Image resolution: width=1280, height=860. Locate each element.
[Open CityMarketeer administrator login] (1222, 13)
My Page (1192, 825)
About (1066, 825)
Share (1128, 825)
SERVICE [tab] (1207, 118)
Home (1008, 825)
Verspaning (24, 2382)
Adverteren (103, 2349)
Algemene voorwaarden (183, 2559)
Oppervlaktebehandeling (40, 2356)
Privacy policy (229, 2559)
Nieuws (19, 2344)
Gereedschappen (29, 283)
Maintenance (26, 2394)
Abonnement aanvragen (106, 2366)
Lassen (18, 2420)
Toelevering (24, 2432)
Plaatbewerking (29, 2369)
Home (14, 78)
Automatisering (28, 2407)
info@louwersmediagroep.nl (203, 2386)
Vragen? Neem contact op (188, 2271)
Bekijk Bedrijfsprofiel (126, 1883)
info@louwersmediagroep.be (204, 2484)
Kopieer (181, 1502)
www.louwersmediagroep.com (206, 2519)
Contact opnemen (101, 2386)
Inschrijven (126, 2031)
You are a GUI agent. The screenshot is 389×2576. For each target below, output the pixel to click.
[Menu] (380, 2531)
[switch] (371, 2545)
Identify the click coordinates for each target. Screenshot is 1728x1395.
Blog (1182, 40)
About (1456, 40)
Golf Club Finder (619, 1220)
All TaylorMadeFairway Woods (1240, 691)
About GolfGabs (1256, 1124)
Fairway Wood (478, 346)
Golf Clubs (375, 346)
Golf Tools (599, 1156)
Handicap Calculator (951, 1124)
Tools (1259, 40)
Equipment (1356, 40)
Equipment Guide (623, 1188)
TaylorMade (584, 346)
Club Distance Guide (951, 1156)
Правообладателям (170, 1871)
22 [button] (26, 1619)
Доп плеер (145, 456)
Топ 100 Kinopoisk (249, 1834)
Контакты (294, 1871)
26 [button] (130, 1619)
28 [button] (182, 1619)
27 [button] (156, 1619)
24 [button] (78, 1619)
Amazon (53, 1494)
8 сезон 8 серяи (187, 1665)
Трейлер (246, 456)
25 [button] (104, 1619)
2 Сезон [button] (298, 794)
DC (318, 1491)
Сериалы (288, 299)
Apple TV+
* * * * * * *
• **How to complete this task**: Everything from the line with "Kopieer (181, 1502)" through the last line of the entries is to be written out again, unchanged; nothing else belongs in the answer.

• **Output of the task**:
Kopieer (181, 1502)
www.louwersmediagroep.com (206, 2519)
Contact opnemen (101, 2386)
Inschrijven (126, 2031)
You are a GUI agent. The screenshot is 389×2576. For each target below, output the pixel to click.
[Menu] (380, 2531)
[switch] (371, 2545)
Identify the click coordinates for each target. Screenshot is 1728x1395.
Blog (1182, 40)
About (1456, 40)
Golf Club Finder (619, 1220)
All TaylorMadeFairway Woods (1240, 691)
About GolfGabs (1256, 1124)
Fairway Wood (478, 346)
Golf Clubs (375, 346)
Golf Tools (599, 1156)
Handicap Calculator (951, 1124)
Tools (1259, 40)
Equipment (1356, 40)
Equipment Guide (623, 1188)
TaylorMade (584, 346)
Club Distance Guide (951, 1156)
Правообладателям (170, 1871)
22 [button] (26, 1619)
Доп плеер (145, 456)
Топ 100 Kinopoisk (249, 1834)
Контакты (294, 1871)
26 [button] (130, 1619)
28 [button] (182, 1619)
27 [button] (156, 1619)
24 [button] (78, 1619)
Amazon (53, 1494)
8 сезон 8 серяи (187, 1665)
Трейлер (246, 456)
25 [button] (104, 1619)
2 Сезон [button] (298, 794)
DC (318, 1491)
Сериалы (288, 299)
Apple TV+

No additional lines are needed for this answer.